The premise behind Nine's new reality series Lost Tribes is simple. Three white Australian families sign up for a mystery holiday and the chance to be on TV. To their horror, they discover the exotic destination they imagined is a desert or a jungle where they must eschew the comforts of civilisation in exchange for a primitive existence for 10 days.

If there's a whiff of familiarity about the concept, it might be because last year the ABC screened Worlds Apart and Bruce Parry's gonzo-doco Tribe, both of which explored the consequences of Westerners inserted into remote cultures. Lost Tribes owes more to Survivor than either of these, although producer David Galloway plays down the reality TV label.

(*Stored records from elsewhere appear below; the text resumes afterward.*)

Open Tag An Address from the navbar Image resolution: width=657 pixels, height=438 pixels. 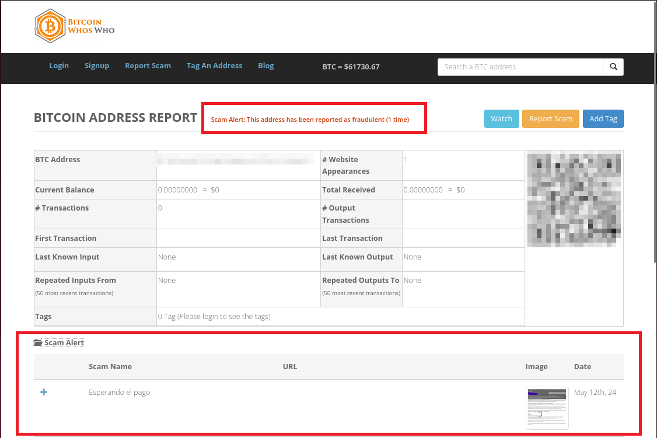[214, 66]
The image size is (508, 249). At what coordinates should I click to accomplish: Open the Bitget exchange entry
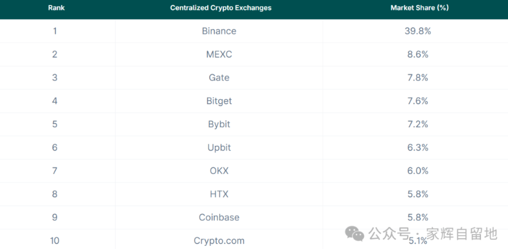[219, 101]
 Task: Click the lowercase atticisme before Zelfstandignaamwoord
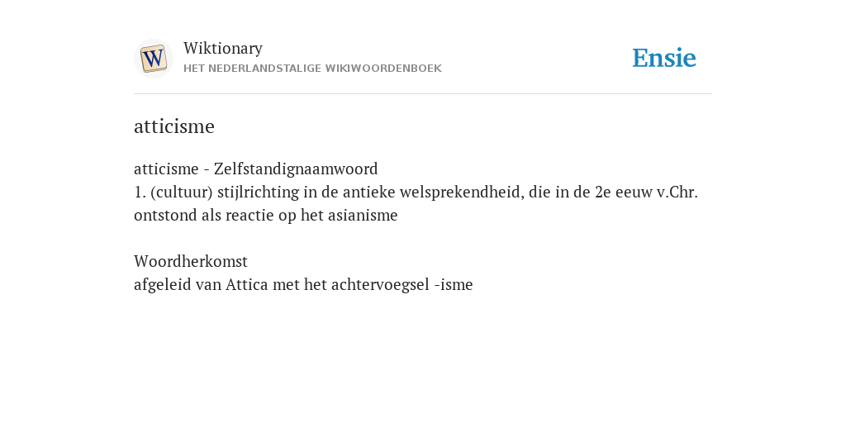tap(166, 169)
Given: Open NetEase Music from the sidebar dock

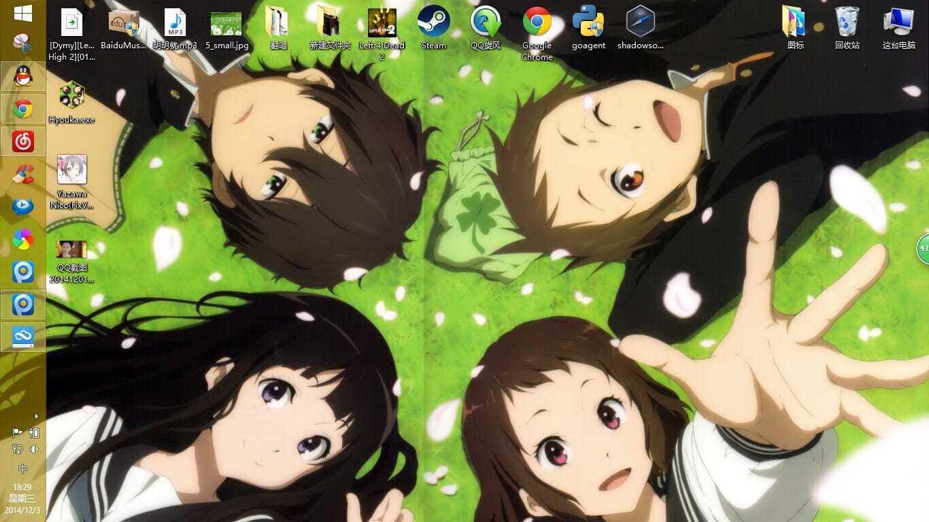Looking at the screenshot, I should tap(24, 141).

"It's not a game; no one gets voted off," he says. "It's an authentic cultural experience. It's a unique opportunity for these people to find out a way of life that, incredibly, still exists in the 21st century. And some of the tribal people emphasised to us that they wanted to show people from outside what their lives were like and in many cases how difficult their lives are."

Anthropologist Kalissa Alexeyeff, from Melbourne University, takes issue with the show's supposed authenticity. "The show is a gross misrepresentation of what these tribes are like, which I find offensive," she says. "We want them to act primitive for our entertainment but their lives are a lot more complex than that ... It's not really about those tribes; it's about Western fears and desires. It's an exotic backdrop or playground for these Westerners to discover themselves."

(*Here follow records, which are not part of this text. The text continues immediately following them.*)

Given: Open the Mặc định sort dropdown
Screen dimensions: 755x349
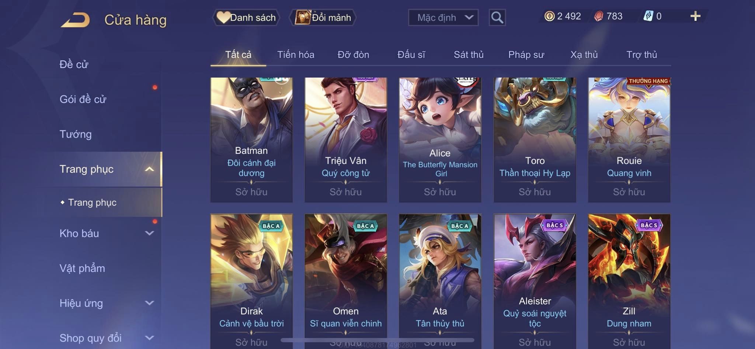Looking at the screenshot, I should (x=443, y=17).
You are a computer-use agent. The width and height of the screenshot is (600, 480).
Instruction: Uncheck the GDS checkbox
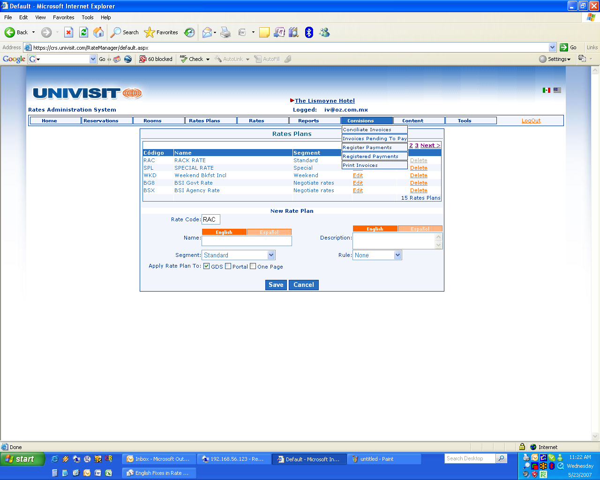tap(207, 266)
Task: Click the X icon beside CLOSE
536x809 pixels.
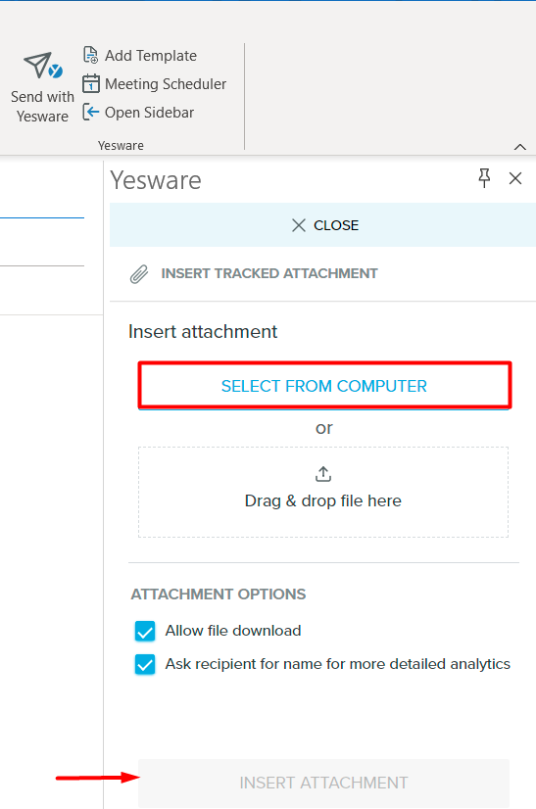Action: (299, 225)
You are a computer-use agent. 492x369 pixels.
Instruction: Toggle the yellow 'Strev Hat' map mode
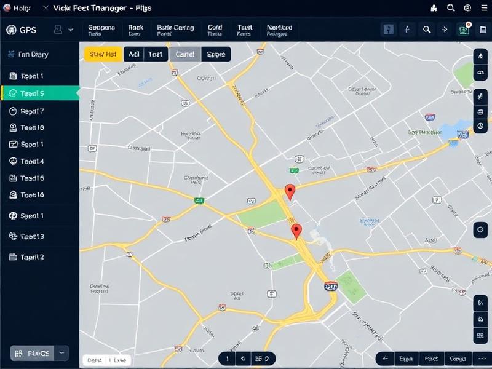102,54
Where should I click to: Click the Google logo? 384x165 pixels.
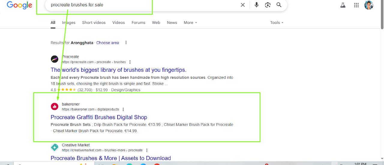[x=19, y=5]
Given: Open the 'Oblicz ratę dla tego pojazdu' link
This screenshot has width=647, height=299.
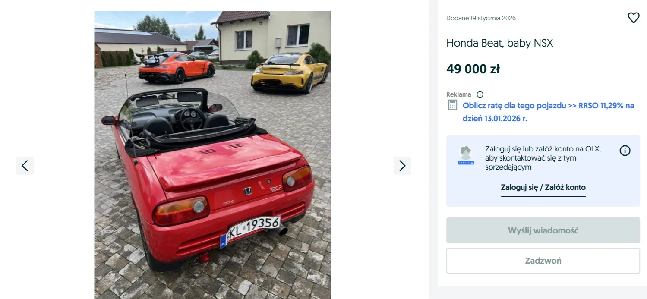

Anthropologist and filmmaker Bob Connolly, who, with his wife, Robin Anderson, spent a decade living close to tribespeople in Papua New Guinea, says truly remote tribes would not allow unknown Westerners to dress in traditional costume. "It's like suggesting that someone who goes to a Catholic country from an agnostic family suddenly takes communion. It just doesn't make any sense. To fly in strangers and then to suddenly dress them up in all that stuff is a television producer's idea of what might interest their viewers."

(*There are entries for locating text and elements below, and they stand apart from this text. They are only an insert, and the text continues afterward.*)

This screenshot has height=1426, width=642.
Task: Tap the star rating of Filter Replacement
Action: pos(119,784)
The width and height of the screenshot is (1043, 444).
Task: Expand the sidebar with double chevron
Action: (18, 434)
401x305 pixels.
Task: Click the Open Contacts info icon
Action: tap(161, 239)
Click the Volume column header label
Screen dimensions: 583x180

Connolly concurs with Alexeyeff on the danger in romanticising tribal life for Western entertainment. "We [overdo] presenting tribespeople as the mysterious other - that they're not quite human. The one thing that I came away with from living among tribal people is that our similarities are so much greater than our dissimilarities."

However contrived their experiences may have been, the families involved in Nine's show echo that sentiment. "If you strip away and come down to their basics, they're just the same as us," says Mel Povey, a 51-year-old primary school teacher who lived with Mentawi people in Indonesia. "They have the same values - they believe in their family, making the best they can for their children, their loved ones. We have all that in common."

Lynn Fraser, who stayed with the Himba in Namibia, says: "It was a male-dominated society. But you see that here as well. You see women that get trodden on by their husbands and do whatever their husbands want."

Much is made in the series of the families' discomfort but they all speak of the positive aspects of the experience: enlightenment, an appreciation for basic luxuries back home and new-found fame. "I'm actually hoping to get into TV and all that kind of stuff," says 18-year-old Ashley Sherry, whose family stayed with a Zulu tribe in South Africa. "I'd probably do another reality show. I'd love to do Survivor - that'd be crazy."

Povey says her husband entered the family in the show partly because of their daughters' performing arts ambitions. "We thought this would be a wonderful opportunity. It just might be an opportunity for them to be noticed and maybe have a further career, whether it's modelling or TV or something in the public eye."

Lynn Fraser was so inspired by the experience that she plans to take a self-funded volunteer trip back to Africa to help poor communities. For others, the whole thing was a bit of a lark.

"It's 15 minutes of fame and after 15 minutes, I'll still be here doing what I'm doing," Glenn Sherry says. "I hope people watching get a bit of a laugh."

Lost Tribes airs on Nine on Sundays at 6.30pm.